Tuesday, September 26, 2006

L’Origine du monde

[What a title!]

L’Origine du monde (The Origin of the World) is an oil on canvas painted by Gustave Courbet in 1866. Measuring about 55 cm by 46 cm (21.7 by 18.1 inches), it depicts the close-up view of the genitals and belly of a naked woman, lying on a bed and spreading her legs.

The framing of the scene, between the thighs and the chest, emphasizes the eroticism of the work. Moreover, an erect nipple and the redness of the vaginal lips suggest that the model had just had a sexual encounter....

L’Origine du monde was painted in an era when moral values were being questioned. By the very nature of its realistic, graphic eroticism, the painting still has the power to shock....

During the nineteenth century, the display of the nude body underwent a revolution whose main activists were Courbet and Manet. Courbet rejected academic painting and its smooth, idealised nudes, but he also directly recriminated the hypocritical social conventions of the Second Empire, where eroticism and even pornography were acceptable in mythological or oneiric paintings.

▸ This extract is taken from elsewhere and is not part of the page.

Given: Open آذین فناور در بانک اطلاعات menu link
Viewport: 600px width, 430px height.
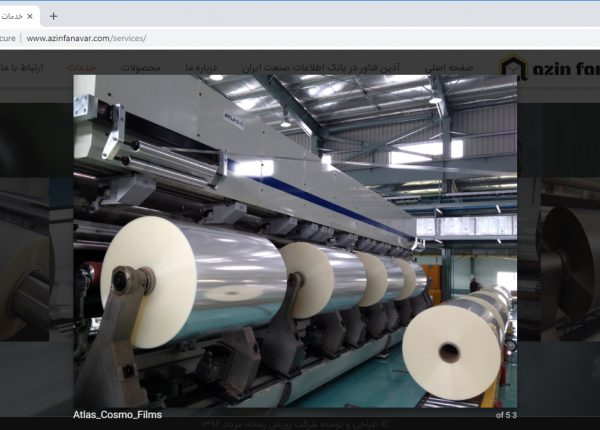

Courbet later insisted he never lied in his paintings, and his realism pushed the limits of what was considered presentable. With L'Origine du monde he has made even more explicit the eroticism of Manet's Olympia. Maxime Du Camp, in a harsh tirade, reported his visit of the work’s purchaser, and his sight of a painting “giving realism’s last word”....

In February 1994 the novel Adorations perpétuelles (Perpetual Adorations) by Jacques Henric, reproduced L’Origine du monde on its cover. Police visited several French bookshops to have them withdraw the book from their windows. A few proprietors, such as the Rome bookshop in Clermont-Ferrand, maintained the book, but others such as Les Sandales d’Empédocle in Besançon complied, and some voluntarily removed it. The author was saddened by these events: “A few years ago, bookshops were counter-powers. When the Ministry of Interior, in 1970, banned Pierre Guyotat’s book, Eden, Eden, Eden, bookshops had been resistance places. Today, they anticipate censorship…”.

Although moral standards and resulting taboos regarding the artistic display of nudity have evolved since Courbet, owing especially to photography and cinema, the painting remained provocative. Its arrival at the Musée d'Orsay caused high excitement. A guard was permanently assigned to the monitoring of this sole work, to observe the reactions of the public....

[More....]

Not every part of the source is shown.